Lay out the items as a two-column CSV with the columns item_text and answer: one row per item, each field quoted, with line breaks turned into spaces and the pictures left out. Begin at the line that has "The width and" and stop after the line that has "center [215, 386].".

(Input material Opens)

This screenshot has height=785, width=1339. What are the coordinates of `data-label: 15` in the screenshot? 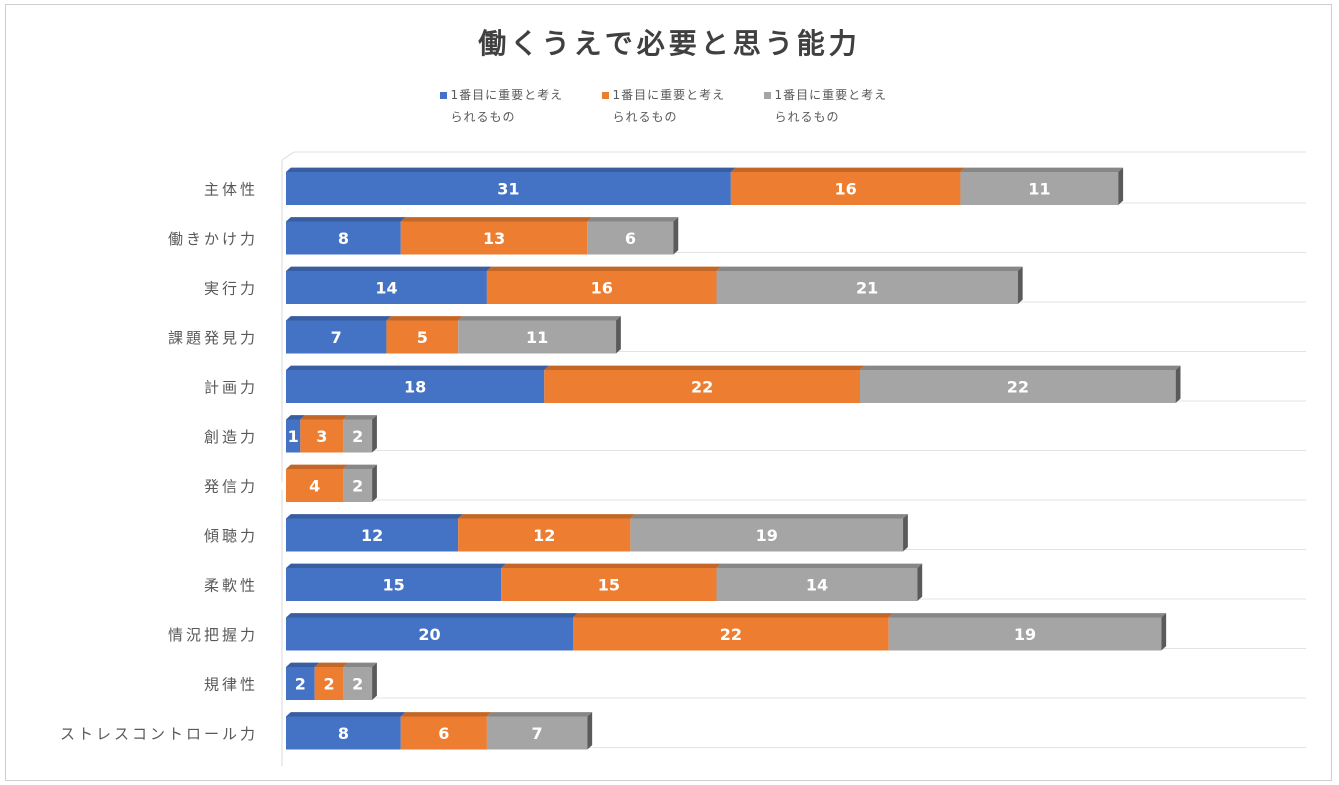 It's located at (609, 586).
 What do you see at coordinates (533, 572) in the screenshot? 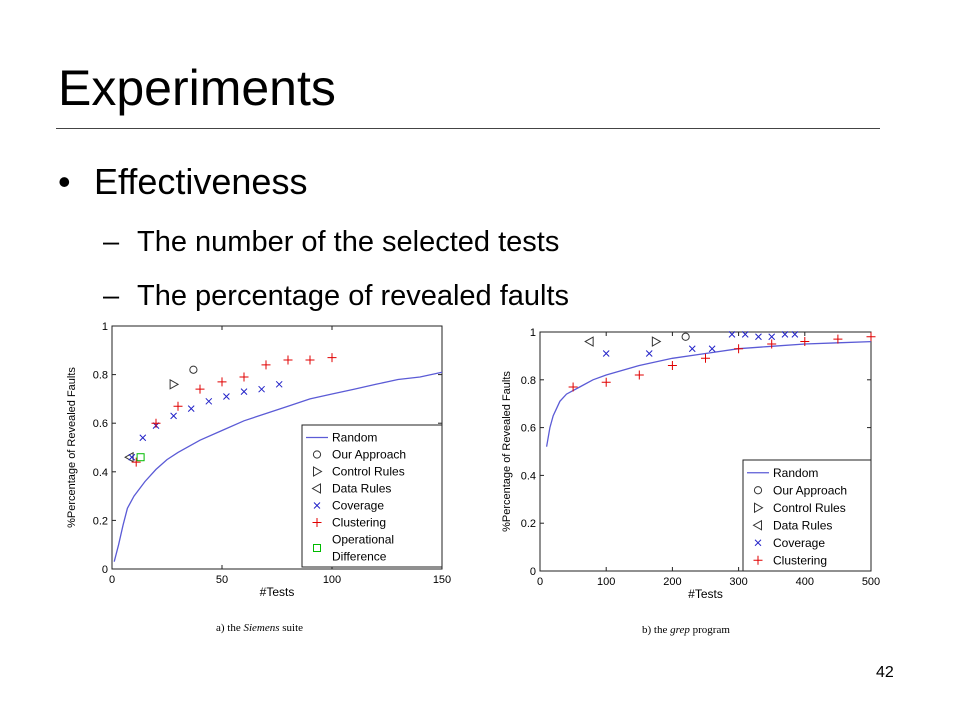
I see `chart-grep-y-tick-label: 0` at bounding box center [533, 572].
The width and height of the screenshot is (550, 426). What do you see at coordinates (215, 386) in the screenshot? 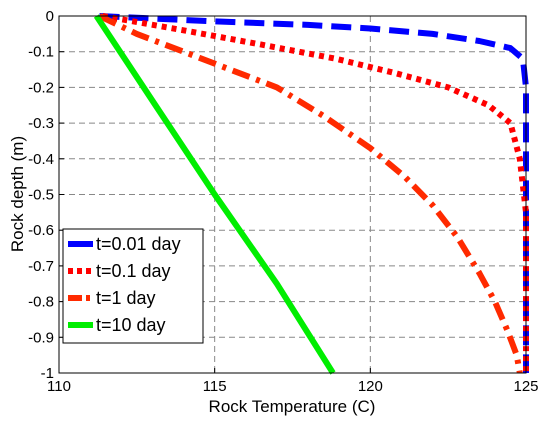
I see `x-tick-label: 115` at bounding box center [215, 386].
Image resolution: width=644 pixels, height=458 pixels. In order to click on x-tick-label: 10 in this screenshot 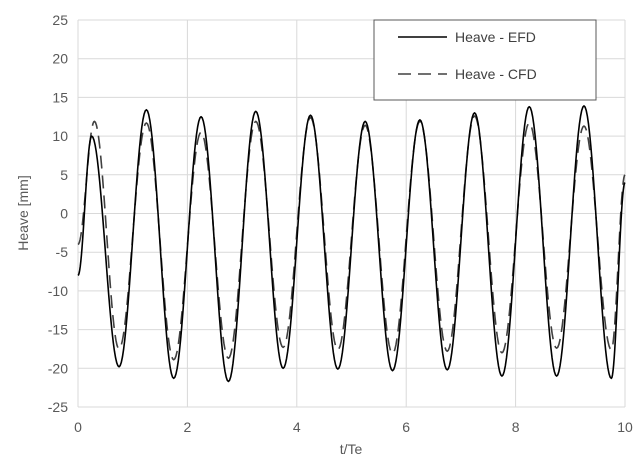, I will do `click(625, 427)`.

(Input material Closes)

* Solved problem *
item_text,answer
"The width and height of the screenshot is (550, 426). What do you see at coordinates (215, 386) in the screenshot?","I see `x-tick-label: 115` at bounding box center [215, 386]."